= What to do =
Report the number of lines in these entries that contain "height". Write only the number.

= Supplied information =

┄┄┄┄┄┄┄┄┄┄┄┄┄┄┄┄┄┄┄┄

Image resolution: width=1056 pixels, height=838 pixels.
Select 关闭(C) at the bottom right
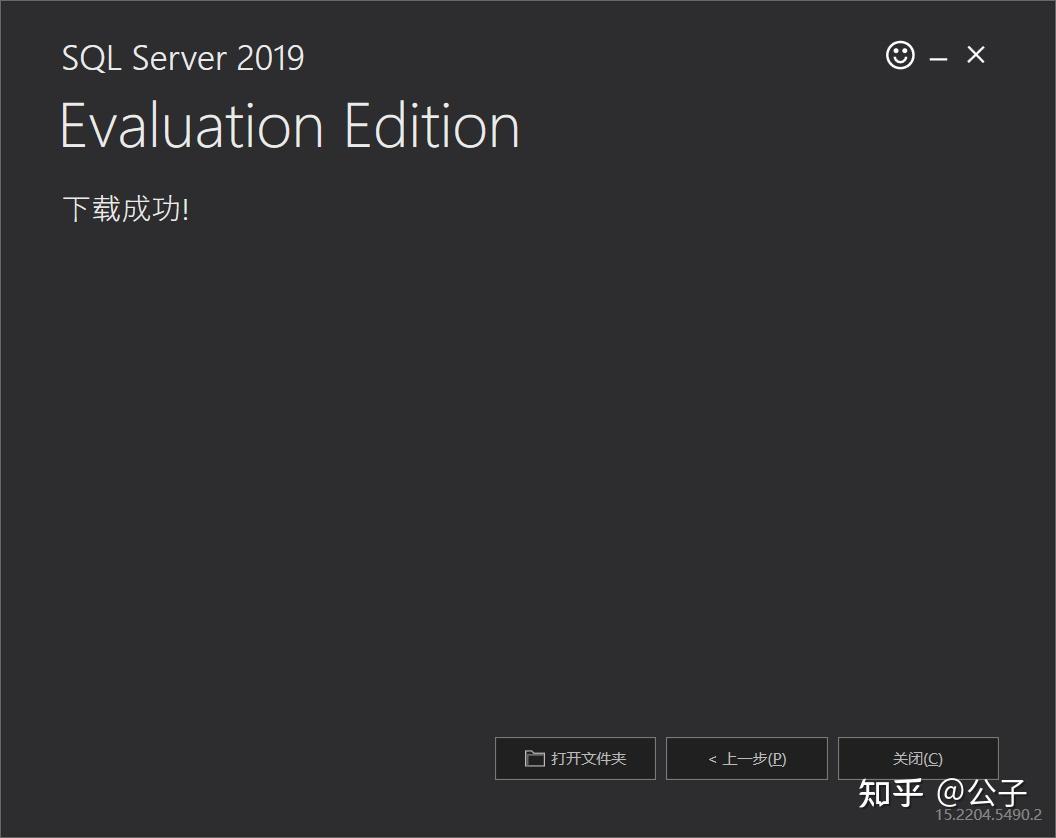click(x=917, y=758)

┄┄┄┄┄┄┄┄┄┄┄┄┄┄┄┄┄┄┄┄

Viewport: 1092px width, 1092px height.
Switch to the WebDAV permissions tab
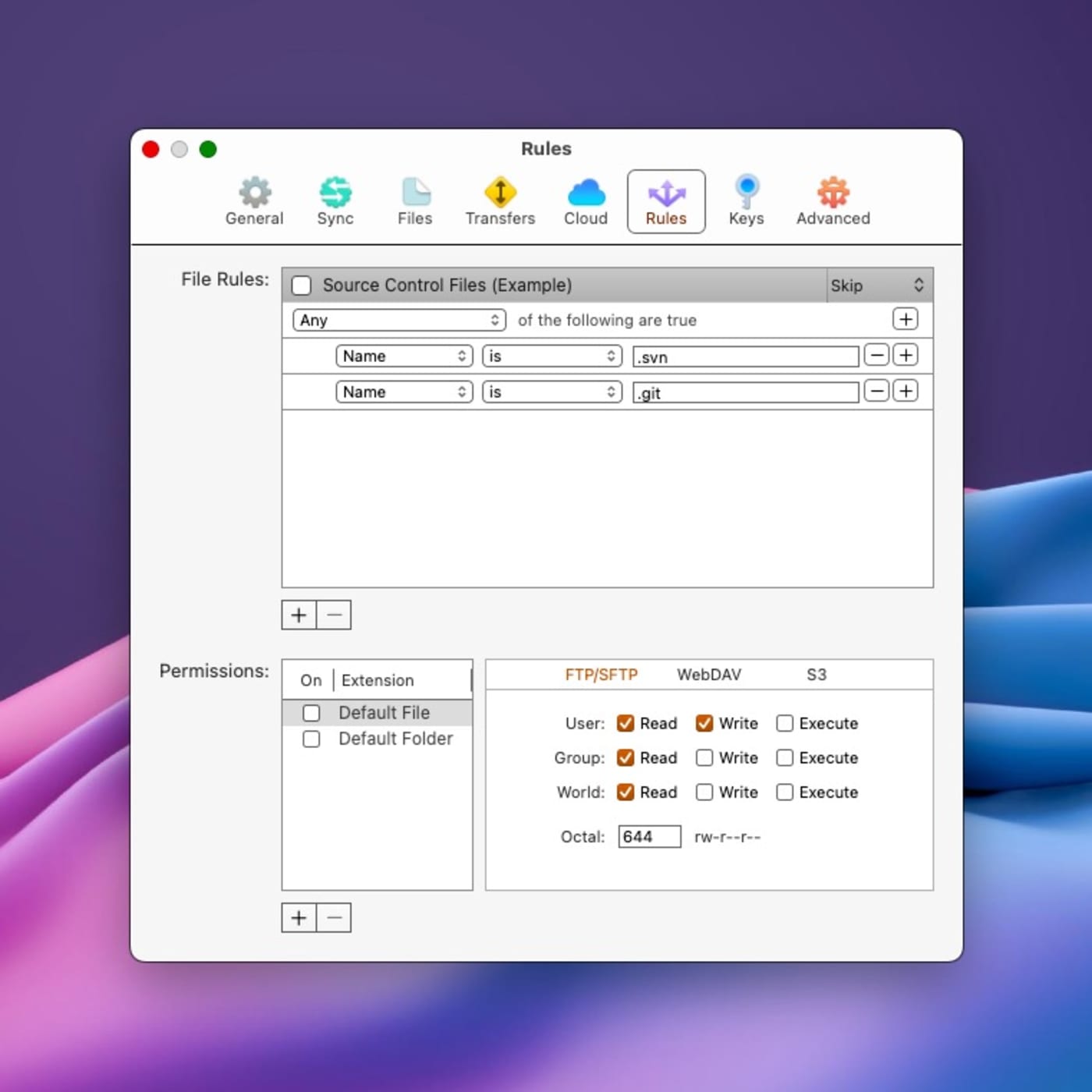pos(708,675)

┄┄┄┄┄┄┄┄┄┄┄┄┄┄┄┄┄┄┄┄

= Answer to this task =
2